* **TASK**: Once the pictures are set aside, retype the remaining entries exactly.

+--

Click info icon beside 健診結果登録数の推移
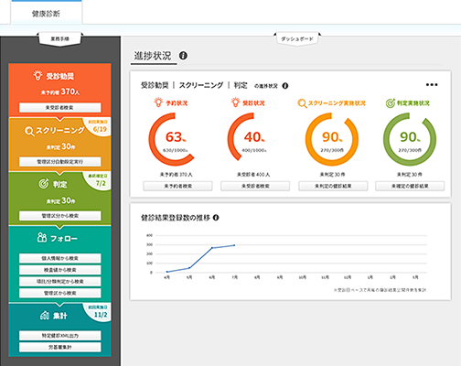The width and height of the screenshot is (461, 366). [x=216, y=218]
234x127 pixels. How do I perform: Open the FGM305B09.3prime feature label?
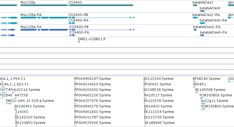point(216,95)
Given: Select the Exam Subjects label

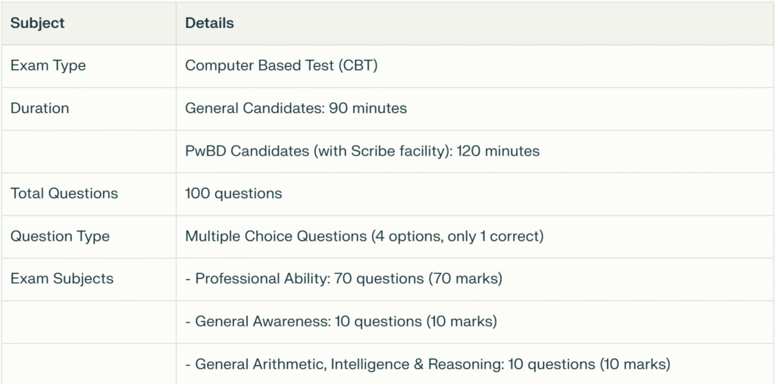Looking at the screenshot, I should click(62, 279).
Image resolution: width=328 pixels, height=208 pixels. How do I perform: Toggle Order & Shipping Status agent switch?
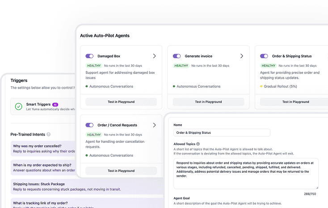click(264, 56)
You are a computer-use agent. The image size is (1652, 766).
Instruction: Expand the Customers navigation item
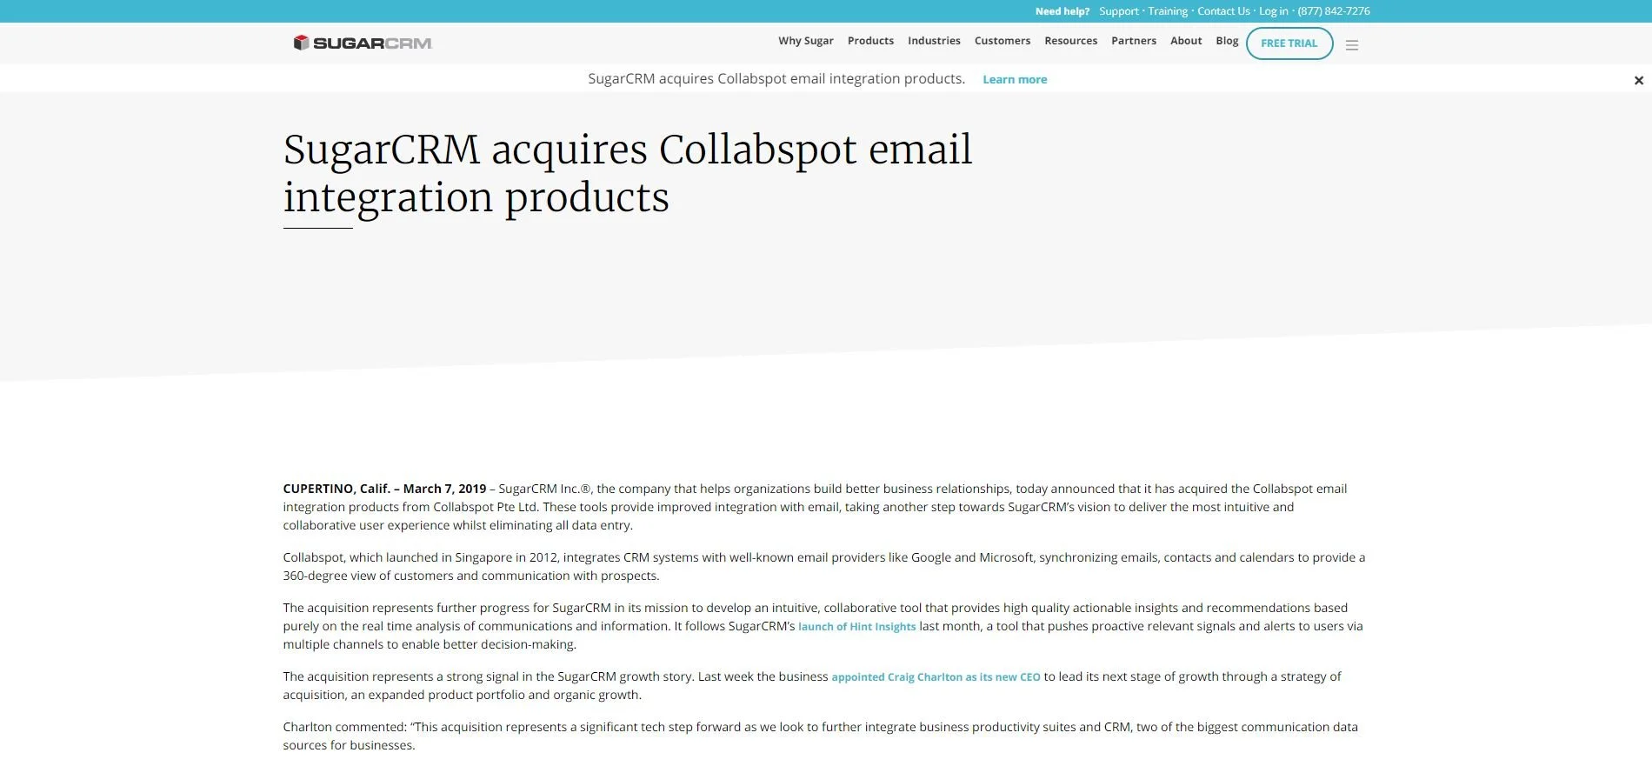coord(1003,41)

+--

* **EXPECTED OUTPUT**:
Click info icon beside 健診結果登録数の推移
The width and height of the screenshot is (461, 366). [x=216, y=218]
234x127 pixels. How do I perform: Open the FGM305B09.3prime feature label?
point(216,95)
Given: Select the Exam Subjects label

Looking at the screenshot, I should click(62, 279).
Image resolution: width=328 pixels, height=208 pixels. How do I perform: Toggle Order & Shipping Status agent switch?
click(264, 56)
You are a computer-use agent. The image size is (1652, 766).
Instruction: Expand the Customers navigation item
coord(1003,41)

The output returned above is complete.